"Map of Jerusalem" the sign on the sidewalk says. I pass by it while I am on the bus on my way home from the university. Suddenly a memory from 3 years ago rises from the ashes of my jumbled brain—the brain that now thinks in 2.5 languages (English, Hebrew, and a squeak of Arabic) and prohibits me from speaking any of them well. It was a Saturday night when my friends and I tried to make our way from the German Colony neighborhood to the center of the city. It was late, it was dark, but we had a native Jerusalemite with us, and we figured that improved our chances of success. We did succeed in arriving (finally), but during our adventure roaming different neighborhoods of the city, I remember coming upon a map such as the one described above and thinking that Jerusalem is a maze of streets, a labyrinth that I will probably never understand. And now, strangely enough, I do. To be honest, the streets—many of which are not labeled well—are probably the easiest part of the city to understand.

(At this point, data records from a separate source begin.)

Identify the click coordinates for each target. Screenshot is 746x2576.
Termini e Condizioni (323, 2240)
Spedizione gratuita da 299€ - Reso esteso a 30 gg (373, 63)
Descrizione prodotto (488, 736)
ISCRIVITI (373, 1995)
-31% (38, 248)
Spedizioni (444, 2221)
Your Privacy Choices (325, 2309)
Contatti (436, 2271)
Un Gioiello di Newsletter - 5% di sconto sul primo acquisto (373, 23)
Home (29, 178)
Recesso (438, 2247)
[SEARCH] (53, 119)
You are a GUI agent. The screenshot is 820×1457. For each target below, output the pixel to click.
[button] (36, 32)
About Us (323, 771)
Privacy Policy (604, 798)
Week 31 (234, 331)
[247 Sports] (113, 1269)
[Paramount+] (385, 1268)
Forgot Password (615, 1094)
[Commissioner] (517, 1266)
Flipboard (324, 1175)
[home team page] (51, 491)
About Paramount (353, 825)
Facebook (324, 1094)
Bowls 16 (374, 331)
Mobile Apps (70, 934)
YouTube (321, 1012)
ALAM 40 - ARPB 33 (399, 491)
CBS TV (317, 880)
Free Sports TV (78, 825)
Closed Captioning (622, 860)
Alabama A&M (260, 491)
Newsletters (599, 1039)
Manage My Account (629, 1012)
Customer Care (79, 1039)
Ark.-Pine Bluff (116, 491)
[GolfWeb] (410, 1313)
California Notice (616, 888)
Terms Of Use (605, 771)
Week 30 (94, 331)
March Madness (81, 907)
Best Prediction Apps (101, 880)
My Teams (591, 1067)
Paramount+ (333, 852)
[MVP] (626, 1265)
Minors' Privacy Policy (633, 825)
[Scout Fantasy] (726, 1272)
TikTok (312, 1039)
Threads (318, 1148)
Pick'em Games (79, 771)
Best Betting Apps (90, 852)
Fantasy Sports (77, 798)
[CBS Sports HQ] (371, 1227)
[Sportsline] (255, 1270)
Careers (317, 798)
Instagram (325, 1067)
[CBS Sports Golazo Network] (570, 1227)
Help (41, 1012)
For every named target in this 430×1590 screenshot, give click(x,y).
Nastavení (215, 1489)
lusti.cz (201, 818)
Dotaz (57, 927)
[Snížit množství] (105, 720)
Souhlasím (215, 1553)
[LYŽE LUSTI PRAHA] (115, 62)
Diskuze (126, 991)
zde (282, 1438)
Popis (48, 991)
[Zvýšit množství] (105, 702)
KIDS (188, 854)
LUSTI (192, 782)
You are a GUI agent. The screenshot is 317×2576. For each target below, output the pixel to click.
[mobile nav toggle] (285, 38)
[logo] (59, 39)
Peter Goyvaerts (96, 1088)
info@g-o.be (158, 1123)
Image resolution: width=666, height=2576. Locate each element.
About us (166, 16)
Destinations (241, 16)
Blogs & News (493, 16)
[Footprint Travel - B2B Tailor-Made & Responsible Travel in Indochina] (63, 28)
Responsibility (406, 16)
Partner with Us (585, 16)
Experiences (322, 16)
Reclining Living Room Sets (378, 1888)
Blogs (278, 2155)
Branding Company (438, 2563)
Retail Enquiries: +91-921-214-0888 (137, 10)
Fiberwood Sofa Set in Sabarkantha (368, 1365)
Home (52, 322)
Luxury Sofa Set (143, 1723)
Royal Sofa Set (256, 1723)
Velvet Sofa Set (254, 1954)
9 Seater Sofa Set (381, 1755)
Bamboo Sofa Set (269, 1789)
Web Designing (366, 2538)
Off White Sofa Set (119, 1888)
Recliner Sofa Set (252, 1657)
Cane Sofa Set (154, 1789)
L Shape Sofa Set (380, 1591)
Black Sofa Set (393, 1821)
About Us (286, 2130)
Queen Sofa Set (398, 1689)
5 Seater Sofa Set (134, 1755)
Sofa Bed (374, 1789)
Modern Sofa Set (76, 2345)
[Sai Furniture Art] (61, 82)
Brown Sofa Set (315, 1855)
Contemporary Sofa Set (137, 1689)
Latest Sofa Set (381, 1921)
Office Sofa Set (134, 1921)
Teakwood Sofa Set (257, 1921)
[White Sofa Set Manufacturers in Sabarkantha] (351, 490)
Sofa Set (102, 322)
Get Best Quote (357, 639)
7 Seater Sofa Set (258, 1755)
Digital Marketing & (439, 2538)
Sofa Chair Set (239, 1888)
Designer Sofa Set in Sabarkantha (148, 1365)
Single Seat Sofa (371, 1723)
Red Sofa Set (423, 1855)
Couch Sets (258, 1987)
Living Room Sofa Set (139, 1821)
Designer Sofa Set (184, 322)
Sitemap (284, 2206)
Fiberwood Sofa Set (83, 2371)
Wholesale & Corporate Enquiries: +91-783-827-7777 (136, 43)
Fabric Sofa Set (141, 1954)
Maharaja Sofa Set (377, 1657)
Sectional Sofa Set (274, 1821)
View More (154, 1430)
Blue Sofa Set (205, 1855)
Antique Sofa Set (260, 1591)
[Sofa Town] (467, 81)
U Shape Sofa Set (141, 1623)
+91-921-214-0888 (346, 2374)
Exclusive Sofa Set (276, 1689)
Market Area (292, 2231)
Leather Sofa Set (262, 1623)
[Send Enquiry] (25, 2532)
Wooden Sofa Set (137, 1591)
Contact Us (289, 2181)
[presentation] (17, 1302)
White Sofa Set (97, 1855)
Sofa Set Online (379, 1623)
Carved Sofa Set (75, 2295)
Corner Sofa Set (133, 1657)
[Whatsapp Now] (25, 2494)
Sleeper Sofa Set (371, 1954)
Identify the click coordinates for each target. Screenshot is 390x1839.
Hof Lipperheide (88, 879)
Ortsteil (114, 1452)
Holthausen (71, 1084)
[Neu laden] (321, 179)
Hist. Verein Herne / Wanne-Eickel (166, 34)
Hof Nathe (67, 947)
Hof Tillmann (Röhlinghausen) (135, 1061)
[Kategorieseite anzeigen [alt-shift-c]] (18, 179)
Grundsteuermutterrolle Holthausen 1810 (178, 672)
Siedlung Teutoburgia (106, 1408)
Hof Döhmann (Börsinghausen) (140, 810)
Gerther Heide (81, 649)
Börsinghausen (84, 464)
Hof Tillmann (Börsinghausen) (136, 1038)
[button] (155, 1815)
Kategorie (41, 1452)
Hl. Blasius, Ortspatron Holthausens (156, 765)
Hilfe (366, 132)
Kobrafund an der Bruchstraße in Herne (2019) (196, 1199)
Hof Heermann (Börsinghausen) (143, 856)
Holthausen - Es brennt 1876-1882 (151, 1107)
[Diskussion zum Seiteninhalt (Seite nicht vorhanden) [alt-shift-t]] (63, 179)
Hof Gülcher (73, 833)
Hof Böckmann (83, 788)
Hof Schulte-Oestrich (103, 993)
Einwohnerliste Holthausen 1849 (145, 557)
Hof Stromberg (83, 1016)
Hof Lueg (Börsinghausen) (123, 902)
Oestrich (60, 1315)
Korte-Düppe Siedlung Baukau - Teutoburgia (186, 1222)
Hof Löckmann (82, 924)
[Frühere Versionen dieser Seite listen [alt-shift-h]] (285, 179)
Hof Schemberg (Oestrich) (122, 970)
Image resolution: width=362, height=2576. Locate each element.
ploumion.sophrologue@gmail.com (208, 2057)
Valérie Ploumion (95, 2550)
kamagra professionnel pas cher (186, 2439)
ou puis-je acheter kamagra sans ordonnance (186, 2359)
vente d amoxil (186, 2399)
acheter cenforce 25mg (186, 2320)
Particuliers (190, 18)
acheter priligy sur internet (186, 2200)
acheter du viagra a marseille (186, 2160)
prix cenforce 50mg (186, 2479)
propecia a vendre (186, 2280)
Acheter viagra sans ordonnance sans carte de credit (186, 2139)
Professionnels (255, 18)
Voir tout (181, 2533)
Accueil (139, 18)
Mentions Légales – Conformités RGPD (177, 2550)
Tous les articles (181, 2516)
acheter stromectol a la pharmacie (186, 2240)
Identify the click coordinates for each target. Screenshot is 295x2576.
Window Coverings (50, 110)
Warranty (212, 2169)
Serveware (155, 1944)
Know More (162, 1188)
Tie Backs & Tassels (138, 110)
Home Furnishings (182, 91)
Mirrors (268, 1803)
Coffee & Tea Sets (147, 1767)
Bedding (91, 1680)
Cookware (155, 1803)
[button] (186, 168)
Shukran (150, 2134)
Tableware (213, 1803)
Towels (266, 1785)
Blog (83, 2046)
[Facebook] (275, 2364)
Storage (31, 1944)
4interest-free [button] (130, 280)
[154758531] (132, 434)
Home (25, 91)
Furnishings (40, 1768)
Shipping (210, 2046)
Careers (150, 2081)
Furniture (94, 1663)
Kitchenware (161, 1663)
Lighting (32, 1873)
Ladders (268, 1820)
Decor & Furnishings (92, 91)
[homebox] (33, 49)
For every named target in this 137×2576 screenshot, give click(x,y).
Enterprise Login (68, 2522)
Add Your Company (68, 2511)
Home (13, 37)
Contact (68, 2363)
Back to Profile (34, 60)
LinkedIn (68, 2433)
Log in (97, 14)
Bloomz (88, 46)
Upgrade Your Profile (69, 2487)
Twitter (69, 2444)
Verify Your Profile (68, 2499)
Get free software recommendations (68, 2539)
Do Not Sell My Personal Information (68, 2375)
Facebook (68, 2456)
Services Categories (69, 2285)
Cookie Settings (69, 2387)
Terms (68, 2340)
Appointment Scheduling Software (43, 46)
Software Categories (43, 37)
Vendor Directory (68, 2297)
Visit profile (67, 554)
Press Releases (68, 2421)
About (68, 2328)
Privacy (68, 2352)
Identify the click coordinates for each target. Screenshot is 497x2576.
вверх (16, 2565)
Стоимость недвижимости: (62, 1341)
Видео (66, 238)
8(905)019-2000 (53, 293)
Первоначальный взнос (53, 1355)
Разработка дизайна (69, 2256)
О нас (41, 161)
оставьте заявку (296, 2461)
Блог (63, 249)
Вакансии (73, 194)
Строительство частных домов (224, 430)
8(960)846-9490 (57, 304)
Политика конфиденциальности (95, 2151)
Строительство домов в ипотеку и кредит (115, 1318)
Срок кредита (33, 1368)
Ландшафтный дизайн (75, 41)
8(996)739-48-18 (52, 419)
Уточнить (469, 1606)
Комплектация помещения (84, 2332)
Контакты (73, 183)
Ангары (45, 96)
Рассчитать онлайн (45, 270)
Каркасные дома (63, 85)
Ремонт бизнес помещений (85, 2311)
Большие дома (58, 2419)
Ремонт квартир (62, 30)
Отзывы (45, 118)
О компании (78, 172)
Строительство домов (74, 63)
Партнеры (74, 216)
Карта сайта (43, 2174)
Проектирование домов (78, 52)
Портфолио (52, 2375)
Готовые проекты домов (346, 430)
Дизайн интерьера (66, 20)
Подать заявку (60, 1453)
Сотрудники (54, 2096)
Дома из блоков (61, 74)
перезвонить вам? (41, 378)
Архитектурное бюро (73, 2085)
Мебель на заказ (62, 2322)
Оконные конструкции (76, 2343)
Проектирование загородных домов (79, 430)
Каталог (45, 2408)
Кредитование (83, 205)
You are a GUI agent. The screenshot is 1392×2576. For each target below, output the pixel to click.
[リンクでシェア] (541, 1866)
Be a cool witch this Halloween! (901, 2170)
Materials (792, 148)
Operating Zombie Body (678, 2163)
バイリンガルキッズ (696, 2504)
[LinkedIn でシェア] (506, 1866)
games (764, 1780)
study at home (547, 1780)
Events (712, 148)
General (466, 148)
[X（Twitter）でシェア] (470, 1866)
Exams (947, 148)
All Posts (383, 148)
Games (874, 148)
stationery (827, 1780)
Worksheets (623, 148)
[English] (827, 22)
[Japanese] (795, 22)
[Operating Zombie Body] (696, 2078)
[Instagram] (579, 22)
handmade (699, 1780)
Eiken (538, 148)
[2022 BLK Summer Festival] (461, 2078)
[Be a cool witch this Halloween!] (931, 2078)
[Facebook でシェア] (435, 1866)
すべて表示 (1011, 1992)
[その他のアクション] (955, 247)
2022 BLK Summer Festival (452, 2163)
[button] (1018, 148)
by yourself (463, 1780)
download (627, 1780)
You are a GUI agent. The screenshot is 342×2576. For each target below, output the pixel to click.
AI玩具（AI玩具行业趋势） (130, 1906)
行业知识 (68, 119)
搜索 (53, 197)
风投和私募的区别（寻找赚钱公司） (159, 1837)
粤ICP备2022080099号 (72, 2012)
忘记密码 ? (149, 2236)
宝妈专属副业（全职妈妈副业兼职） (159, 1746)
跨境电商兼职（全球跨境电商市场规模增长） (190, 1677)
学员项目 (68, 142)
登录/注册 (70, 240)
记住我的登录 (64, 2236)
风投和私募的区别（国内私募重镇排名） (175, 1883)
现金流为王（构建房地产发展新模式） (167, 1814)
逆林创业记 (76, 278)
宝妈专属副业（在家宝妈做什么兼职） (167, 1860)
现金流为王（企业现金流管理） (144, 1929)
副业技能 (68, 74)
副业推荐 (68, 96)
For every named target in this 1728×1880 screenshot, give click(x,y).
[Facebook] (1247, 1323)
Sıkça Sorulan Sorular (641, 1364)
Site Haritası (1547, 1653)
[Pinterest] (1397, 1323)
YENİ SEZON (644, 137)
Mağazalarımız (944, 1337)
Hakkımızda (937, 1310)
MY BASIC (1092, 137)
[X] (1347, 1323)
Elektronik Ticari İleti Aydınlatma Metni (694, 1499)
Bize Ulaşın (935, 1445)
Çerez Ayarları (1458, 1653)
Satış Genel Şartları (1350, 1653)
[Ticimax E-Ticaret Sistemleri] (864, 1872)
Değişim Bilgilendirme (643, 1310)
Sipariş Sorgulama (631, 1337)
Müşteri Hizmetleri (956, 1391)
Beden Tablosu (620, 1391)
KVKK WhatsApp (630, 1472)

The sign I saw today hints at the complexity and yet also at the humor hidden in the stones of this holy city. "Map of Jerusalem" the sign on the sidewalk says. "But where is the map?" I ask. The side I see is blank. "Maybe it's on the opposite side." I turn in my seat in order to check the other side, and the sign answers my question with a smile and a shot glass. Instead of a map, there is an advertisement for Johnnie Walker Black Label Scotch Whiskey. "Well," I think to myself, "At least it's not Manischewitz."
So, where are we going . . . really? We have certainly not arrived to the place we want to be—the place perhaps, but definitely not the situation. Not everyone would agree, but I think one needs to know who and where he is before he can determine where he is headed. Is it possible that this is exactly the situation in which we find ourselves now, or for the last (insert your number here) ____ years? I think quickly about all the maps and plans that have been drawn, revised, burned, re-drawn, announced, voted upon, denied, agreed upon, shaken hands about, protested over, laughed about, and cried over concerning this piece of land and the fate of its peoples, and I wonder if it would have just been better to sit down with our neighbors and have a shot of Johnnie Walker. I know someone who thinks so—someone who was in war, who has seen wars, and who has had enough of wars at his tender age of 61. I've had enough at the wise age of 24. Maybe that is what it will take, enough 24-year-olds—not 60-year-olds—saying, "We've had enough." We have a problem saying it over whiskey, but perhaps with war, we know our limits.